National Lampoon's Van Wilder (released internationally as Van Wilder: Party Liaison) is a 2002 romantic comedy film directed by Walt Becker and written by Brent Goldberg and David T. Wagner. This movie was inspired by the real life experiences of Bert Kreischer while he attended Florida State University.

National Lampoon's Van Wilder stars Ryan Reynolds as the title character alongside Tara Reid, Kal Penn, and Tim Matheson. The film follows the misadventures of its lead character Van Wilder, a seventh year senior, who has made his life goal in helping undergrads at Coolidge College succeed in the future. An article is then written for the campus newspaper by a fellow student, Gwen Pearson, played by Reid, bringing to light Van Wilder's college life. This attracts the attention of Van's father, played by Matheson, which leads to his tuition being cut off. Van Wilder gets stuck in the middle of a love triangle between Gwen and her mean-spirited boyfriend, Richard "Dick" Bagg (Daniel Cosgrove) while struggling to graduate. Van tries various schemes to earn enough money to pay his tuition and graduate, with help from Gwen and the rest of the student body, except a couple of sinister enemies who attempt to sabotage his efforts.

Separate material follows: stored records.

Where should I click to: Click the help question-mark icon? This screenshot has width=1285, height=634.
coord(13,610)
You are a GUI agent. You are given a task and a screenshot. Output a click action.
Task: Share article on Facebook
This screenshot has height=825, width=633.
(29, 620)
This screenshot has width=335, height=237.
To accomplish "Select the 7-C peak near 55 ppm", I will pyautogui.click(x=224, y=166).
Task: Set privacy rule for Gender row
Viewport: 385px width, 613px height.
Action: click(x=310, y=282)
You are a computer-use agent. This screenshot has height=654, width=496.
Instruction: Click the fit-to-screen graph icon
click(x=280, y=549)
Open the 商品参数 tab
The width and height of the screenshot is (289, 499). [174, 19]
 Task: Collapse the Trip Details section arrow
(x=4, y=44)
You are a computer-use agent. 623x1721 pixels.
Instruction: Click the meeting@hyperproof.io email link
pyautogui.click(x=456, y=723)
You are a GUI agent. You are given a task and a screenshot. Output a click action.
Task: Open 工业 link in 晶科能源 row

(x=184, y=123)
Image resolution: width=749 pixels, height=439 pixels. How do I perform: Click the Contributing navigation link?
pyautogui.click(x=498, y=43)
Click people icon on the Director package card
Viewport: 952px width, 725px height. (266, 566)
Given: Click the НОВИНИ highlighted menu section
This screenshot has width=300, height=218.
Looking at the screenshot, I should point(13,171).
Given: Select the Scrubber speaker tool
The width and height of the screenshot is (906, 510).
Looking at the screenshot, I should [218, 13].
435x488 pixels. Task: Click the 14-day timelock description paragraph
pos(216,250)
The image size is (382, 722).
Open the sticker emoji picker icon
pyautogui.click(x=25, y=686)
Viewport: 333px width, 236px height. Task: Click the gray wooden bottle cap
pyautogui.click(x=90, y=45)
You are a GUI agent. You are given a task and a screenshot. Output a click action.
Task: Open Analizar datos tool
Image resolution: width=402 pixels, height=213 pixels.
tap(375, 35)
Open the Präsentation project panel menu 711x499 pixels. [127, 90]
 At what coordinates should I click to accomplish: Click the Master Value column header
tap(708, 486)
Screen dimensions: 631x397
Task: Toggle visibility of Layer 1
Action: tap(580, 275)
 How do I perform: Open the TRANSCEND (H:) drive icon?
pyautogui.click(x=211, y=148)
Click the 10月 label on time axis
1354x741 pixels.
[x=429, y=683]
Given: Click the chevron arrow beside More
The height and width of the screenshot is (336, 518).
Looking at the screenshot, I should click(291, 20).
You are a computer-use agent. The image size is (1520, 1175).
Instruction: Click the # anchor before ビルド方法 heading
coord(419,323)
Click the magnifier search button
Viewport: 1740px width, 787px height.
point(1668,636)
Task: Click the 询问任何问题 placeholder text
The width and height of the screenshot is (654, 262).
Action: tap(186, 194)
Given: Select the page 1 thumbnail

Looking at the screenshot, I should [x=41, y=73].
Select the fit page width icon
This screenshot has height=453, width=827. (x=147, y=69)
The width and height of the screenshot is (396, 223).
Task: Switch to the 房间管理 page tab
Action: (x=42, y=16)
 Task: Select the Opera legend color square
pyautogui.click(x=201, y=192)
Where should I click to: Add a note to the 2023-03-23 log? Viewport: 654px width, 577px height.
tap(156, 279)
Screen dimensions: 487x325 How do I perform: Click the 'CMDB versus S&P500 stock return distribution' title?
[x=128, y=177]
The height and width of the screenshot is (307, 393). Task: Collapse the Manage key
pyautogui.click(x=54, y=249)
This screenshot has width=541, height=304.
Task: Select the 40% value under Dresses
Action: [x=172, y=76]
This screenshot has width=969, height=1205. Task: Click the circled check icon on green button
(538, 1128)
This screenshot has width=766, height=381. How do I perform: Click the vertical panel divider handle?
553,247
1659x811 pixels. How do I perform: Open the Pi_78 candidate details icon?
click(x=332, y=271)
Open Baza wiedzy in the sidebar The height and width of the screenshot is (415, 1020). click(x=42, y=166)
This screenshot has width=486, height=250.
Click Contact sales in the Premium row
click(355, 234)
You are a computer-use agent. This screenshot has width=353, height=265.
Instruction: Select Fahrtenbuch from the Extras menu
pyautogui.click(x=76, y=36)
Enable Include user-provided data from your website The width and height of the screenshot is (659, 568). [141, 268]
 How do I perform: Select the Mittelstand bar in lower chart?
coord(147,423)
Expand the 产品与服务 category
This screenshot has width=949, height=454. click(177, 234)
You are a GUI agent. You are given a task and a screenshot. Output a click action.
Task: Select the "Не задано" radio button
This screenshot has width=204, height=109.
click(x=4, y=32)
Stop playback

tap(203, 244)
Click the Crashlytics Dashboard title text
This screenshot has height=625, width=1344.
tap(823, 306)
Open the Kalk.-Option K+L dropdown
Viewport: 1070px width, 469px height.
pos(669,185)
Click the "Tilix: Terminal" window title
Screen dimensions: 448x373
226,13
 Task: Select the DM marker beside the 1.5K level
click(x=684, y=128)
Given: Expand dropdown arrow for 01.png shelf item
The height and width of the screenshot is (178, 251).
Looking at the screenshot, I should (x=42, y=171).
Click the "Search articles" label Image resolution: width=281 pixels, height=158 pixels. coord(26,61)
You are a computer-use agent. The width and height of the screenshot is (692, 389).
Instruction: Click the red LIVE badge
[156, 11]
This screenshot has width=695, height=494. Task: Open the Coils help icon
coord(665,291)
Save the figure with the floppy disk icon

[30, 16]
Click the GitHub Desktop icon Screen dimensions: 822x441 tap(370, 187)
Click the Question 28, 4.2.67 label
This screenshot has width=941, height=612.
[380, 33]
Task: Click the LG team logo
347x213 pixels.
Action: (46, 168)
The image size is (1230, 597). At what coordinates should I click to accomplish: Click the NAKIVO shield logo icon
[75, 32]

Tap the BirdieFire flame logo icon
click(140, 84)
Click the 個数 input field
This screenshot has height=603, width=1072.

Vance “Van” Wilder, Jr. (Ryan Reynolds) is a confident and cheeky-chappy senior in his seventh year at Coolidge College. With no ambition to graduate, Van spends his days driving around campus in his customized golf cart, posing nude for figure drawing classes, organizing soirees for his peers and interviewing for a new assistant, whom he eventually finds in the sexually repressed Taj Badalandabad (Kal Penn).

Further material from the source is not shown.